More Opportunities Sell-Side

In general, BAML sees 2015 as a more challenging year on the buy-side than 2014. The Report states that, “Equity markets remain near their historical highs, resulting in peak valuations in many industry verticals. Additionally, given the strength and firepower of corporate acquirers, combined with unprecedented market receptivity to transformational transactions, we should continue to see more strategic activity.”

Challenges for Private Equity

A more challenging financing environment has resulted from recent resets in debt markets due—at least, in part—to evolving investor risk profiles and new regulatory guidelines. According to BAML, “Fewer attractive opportunities will help drive a competitive dynamic in sale processes and, thus, increase purchase multiples. Last year, the competition among financial sponsors continued to be robust.”
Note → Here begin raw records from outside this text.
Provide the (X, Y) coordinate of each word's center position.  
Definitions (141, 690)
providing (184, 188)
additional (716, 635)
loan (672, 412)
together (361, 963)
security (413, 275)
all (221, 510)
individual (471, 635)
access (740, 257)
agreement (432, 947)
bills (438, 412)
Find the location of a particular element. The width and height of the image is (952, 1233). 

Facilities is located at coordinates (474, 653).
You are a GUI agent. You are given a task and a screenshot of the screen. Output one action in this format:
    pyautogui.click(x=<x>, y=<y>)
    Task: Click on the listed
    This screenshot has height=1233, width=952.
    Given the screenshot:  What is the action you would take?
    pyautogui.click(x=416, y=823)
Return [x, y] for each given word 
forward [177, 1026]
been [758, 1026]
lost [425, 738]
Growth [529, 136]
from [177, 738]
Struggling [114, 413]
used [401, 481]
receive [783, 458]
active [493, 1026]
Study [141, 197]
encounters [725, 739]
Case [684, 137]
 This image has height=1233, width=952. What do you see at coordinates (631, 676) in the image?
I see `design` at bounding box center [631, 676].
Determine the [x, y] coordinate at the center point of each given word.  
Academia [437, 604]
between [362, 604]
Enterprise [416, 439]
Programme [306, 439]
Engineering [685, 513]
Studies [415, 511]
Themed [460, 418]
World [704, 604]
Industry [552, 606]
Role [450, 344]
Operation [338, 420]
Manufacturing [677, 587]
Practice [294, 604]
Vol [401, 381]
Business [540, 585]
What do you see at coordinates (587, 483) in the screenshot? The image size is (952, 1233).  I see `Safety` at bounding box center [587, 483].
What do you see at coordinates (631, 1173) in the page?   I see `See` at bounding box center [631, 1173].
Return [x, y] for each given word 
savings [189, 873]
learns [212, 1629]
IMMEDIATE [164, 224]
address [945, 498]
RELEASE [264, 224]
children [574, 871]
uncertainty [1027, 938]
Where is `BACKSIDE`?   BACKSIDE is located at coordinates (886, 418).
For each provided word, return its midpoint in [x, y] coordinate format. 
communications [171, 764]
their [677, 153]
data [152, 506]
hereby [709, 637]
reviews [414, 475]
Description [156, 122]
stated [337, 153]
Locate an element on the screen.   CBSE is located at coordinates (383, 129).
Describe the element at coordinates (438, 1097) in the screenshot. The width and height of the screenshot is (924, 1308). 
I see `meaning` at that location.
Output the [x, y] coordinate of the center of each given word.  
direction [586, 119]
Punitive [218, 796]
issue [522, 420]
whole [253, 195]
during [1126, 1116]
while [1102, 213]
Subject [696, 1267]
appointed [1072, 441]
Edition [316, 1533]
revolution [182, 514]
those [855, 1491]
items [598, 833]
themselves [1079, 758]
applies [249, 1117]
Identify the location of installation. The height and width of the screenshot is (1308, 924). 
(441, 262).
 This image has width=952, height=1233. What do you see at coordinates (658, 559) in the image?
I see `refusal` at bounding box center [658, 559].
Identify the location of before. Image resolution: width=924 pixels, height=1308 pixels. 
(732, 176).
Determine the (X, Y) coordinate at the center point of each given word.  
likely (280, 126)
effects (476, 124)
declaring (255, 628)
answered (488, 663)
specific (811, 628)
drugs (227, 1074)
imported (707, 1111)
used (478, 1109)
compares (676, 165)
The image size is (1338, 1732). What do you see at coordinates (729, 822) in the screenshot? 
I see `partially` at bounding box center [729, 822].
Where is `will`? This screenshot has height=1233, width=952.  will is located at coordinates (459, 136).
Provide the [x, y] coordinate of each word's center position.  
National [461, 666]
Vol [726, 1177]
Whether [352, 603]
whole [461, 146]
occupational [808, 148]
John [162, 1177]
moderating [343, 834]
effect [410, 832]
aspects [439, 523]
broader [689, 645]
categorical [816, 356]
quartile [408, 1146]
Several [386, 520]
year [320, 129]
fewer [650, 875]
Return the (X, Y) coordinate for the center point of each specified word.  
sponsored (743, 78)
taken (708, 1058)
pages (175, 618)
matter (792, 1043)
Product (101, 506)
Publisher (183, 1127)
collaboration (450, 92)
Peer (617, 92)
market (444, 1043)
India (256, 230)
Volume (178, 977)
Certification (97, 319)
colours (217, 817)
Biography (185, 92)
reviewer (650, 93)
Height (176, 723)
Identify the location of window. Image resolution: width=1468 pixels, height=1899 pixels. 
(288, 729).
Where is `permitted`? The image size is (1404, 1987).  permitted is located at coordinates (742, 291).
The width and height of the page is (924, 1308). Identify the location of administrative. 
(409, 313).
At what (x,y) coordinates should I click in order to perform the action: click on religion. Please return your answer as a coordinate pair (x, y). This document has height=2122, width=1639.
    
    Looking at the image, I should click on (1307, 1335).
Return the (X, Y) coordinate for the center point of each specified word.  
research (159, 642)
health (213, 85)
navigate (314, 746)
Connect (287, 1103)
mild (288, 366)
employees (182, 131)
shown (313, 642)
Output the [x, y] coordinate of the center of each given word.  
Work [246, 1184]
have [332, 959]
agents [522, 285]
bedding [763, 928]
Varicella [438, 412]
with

“In fact, sponsor-to-sponsor trades accounted for nearly 50 percent of sponsor entries (leveraged buyouts) and more than 40 percent of sponsor exits. We don’t see this competitive dynamic changing in 2015. Given this, we may see more firms exploring minority/growth equity deals, where competition is less and a greater opportunity exists to implement creative deal structures.”

Strategic Growth Strategies May Result in More Divestitures

BAML expects to see the corporate separation wave continue as companies streamline their portfolios and optimize for growth. The Report notes that “Spinoffs have largely been applauded by shareholders, and we don’t expect that to change near term… Shareholder activism is on the rise across multiple industries and is up over 400 percent from a low point in 2009… The fundraising environment over the past two years has been good, and limited partnerships (LPs) are rotating more dollars to private equity as they look to enhance returns.”